The Market for Safety

Adrian Day suggests that airport security would be better if a single entity were responsible for it, whether that were the government or some private group. I agree that it is important for responsibility to be taken, but I don’t see why it must be taken by a single entity.

Another way to improve security would be to treat it in the way in which other services are treated. Airlines could offer any warranty they pleased to passengers and be held to those warranties. Some might guarantee safe transport, and back up that guarantee with a pervasive security system, complete with passenger, aircraft, employee, and baggage searches. At the other extreme, some airlines might make no warranty at all and allow passengers to board with no searching, profiling, or even identification. They might even want to make” travel at your own risk” a condition of boarding an aircraft, the way that baseball teams inform spectators that they are voluntarily accepting the risk of being hit by an errant ball or bat.

Of course, the airlines would have to be allowed to discriminate in any way they pleased with regard to the passengers whom they would allow to board an aircraft. Individual airlines could set their own policies on whether to search passengers, how intrusive the search should be, etc. If a passenger didn’t like the kind of search one airline has, he could select another with a less-intrusive search choose another means of transportation, or stay home.

If the airline guaranteed passenger safety and one of its planes were hijacked, it would be subject to lawsuit and possible bankruptcy. If it guaranteed only to take certain precautions and its aircraft were hijacked, it could be held liable only if it had failed to take those precautions. If it made no security guarantee at all, allowing quick boarding and no waits at the airport (I.E., if it treated passengers the way subways do, surviving heirs of victims of hijackings could not sue at all (and the airlines might have a difficult time finding passengers.

This approach – that is, following traditional common-law contract and liability law rather than the legal interventionism that has grown more and more widespread in recent years – would be no panacea.

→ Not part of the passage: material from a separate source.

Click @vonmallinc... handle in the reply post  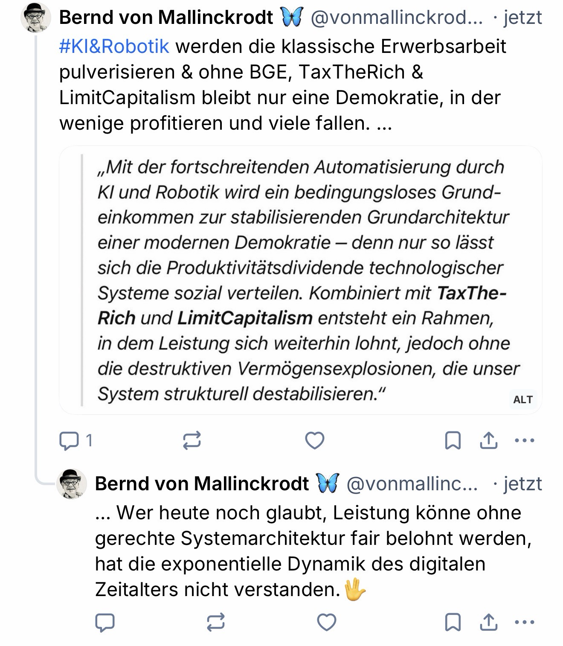[x=412, y=484]
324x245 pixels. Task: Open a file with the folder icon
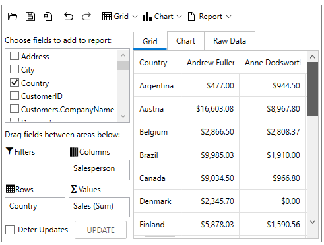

But freedom and competition and innovation are much more likely to reduce the danger of hijacking than the current policy of the government’s deciding a single approach, imposing it on all airlines and all passengers, and taking no responsibility when it fails. It would also foster and reward people taking responsibility for their own safety, rather than relying on a government one-size-fits-all program of the sort that failed so miserably on Sept. 11.